Texto
════════════════

Laboratório dentro de um chip dá salto com fonte de luz interna

Biochips

Para construir chips cada vez mais versáteis, com mais funções e com maior poder de processamento, pode-se inserir mais componentes dentro de um mesmo chip – como se tem feito até agora – ou inserir mais funcionalidades dentro de um chip do mesmo tamanho.

Os biochips (ou lab-on-a-chip, como são conhecidos em inglês) – verdadeiros laboratórios médicos no interior de uma pastilha de silício – são o melhor exemplo desta segunda abordagem.

Eles estão nas fases iniciais de desenvolvimento. Embora vários modelos estejam começando a chegar ao mercado, e variações dos biochips – chamados microarrays – sejam largamente utilizados nos laboratórios científicos, o potencial dos biochips é gigantesco e não foi sequer arranhado.

Uma única gota de sangue, ou qualquer outro fluido corporal, colocada sobre um biochip será tudo o necessário para o diagnóstico de doenças e para a realização de exames que hoje exigem grandes laboratórios clínicos e que levam dias para ficarem prontos.

Transístor que emite luz

Agora, graças a um esforço de pesquisas que reuniu empresas e várias instituições acadêmicas europeias, a fabricação de biochips mais poderosos e com mais funcionalidades está prestes a dar um salto.

Os pesquisadores criaram transistores emissores de luz a partir de de filmes orgânicos – filmes são películas muito finas. Esses materiais são orgânicos porque são baseados em carbono – mais especificamente são plásticos à base de carbono.

════════════════

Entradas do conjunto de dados
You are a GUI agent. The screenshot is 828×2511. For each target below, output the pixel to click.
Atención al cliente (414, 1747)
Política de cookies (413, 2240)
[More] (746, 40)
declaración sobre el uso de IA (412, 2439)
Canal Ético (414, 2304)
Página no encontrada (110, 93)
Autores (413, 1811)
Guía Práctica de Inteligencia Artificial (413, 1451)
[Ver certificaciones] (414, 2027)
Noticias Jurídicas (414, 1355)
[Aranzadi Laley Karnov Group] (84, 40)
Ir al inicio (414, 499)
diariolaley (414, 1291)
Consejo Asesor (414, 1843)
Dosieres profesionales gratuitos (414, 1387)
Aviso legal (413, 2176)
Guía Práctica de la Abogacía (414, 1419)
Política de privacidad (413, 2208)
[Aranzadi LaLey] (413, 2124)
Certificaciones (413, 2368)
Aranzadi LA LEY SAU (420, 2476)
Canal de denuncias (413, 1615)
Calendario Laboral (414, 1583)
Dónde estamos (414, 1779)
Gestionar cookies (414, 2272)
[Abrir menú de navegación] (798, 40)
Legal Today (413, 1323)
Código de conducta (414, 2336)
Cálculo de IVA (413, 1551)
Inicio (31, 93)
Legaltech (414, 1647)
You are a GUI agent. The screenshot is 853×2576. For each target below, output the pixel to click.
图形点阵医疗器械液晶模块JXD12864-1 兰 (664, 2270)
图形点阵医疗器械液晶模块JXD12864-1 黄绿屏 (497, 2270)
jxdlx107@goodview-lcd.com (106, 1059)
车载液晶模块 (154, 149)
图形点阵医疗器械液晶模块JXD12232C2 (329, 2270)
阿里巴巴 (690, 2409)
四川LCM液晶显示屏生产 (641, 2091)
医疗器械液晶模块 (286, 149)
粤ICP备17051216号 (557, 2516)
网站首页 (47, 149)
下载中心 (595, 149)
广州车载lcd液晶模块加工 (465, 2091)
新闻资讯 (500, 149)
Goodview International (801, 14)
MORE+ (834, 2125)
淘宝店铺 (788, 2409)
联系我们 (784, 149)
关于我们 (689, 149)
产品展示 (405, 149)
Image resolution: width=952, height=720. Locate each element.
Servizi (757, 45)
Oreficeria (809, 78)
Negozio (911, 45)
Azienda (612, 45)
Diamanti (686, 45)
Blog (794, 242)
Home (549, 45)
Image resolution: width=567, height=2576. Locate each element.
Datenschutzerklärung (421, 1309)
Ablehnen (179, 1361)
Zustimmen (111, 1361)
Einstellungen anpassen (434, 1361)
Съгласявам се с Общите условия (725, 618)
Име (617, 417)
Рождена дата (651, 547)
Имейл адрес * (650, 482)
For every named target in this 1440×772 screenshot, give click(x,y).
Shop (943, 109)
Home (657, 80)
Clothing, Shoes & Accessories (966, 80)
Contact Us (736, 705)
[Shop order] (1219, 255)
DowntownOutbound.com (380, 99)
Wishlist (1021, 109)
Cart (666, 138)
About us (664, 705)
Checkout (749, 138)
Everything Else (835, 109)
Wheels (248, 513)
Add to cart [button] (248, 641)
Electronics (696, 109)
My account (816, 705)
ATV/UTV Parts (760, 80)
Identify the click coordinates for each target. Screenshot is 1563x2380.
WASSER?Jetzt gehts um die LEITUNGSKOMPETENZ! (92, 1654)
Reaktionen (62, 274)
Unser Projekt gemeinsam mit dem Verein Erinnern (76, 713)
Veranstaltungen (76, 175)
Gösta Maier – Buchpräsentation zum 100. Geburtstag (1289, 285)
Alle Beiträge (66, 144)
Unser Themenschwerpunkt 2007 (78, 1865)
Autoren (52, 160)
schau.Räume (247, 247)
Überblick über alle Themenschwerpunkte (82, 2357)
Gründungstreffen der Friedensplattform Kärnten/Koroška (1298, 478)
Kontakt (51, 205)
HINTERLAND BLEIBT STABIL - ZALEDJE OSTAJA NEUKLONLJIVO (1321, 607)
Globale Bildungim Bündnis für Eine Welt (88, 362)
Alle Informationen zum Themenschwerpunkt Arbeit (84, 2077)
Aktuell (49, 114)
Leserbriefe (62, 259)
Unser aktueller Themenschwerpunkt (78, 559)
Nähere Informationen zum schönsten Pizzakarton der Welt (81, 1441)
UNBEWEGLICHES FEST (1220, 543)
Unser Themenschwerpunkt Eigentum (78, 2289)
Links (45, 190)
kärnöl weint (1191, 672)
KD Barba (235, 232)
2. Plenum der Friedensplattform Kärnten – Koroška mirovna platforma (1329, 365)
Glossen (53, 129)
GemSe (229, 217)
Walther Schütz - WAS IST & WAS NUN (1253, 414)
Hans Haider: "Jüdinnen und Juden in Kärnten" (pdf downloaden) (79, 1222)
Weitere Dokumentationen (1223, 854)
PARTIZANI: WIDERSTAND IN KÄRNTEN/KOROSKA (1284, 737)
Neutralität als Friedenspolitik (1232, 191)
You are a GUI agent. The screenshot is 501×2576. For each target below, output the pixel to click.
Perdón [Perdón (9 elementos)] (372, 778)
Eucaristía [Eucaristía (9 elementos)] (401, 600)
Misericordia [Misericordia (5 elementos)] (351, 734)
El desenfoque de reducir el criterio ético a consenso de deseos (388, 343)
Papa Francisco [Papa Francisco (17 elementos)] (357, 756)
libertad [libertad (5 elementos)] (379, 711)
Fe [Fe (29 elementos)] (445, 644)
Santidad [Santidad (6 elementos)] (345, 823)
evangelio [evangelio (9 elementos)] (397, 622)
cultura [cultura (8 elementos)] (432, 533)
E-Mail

════════════════

Tarefa 1
Cite o trecho do texto sobre biochips que vai de "Eles estão nas" até "foi sequer arranhado.", inclusive.
Tarefa 2
Escreva a continuação do texto sobre biochips a partir da última frase apresentada.
A listagem é um material à parte, sem ligação com o texto.

Resposta 1
Eles estão nas fases iniciais de desenvolvimento. Embora vários modelos estejam começando a chegar ao mercado, e variações dos biochips – chamados microarrays – sejam largamente utilizados nos laboratórios científicos, o potencial dos biochips é gigantesco e não foi sequer arranhado.

Resposta 2
O plástico é transformado em um filme muito fino, de um micrômetro ou menos de espessura, que é depositado sobre uma superfície ou substrato – neste caso, a pastilha de silício onde será construído o chip e todos os minúsculos canais por onde os fluidos a serem analisados serão direcionados até os sensores.

“A vantagem de trabalhar com filmes finos é bastante clara em termos da pequena quantidade de material necessária para construir um dispositivo funcional”, diz Michele Muccini, coordenador do projeto OLAS (Organic electrically pumped LASer).

“Não apenas criamos um dispositivo eletrônico completamente funcional na forma de um transístor de efeito de campo (FET), mas também fomos capazes de fazê-lo gerar luz”, explica Muccini. E os sensores mais precisos para as análises a serem feitas dentro dos biochips funcionam justamente à base de luz.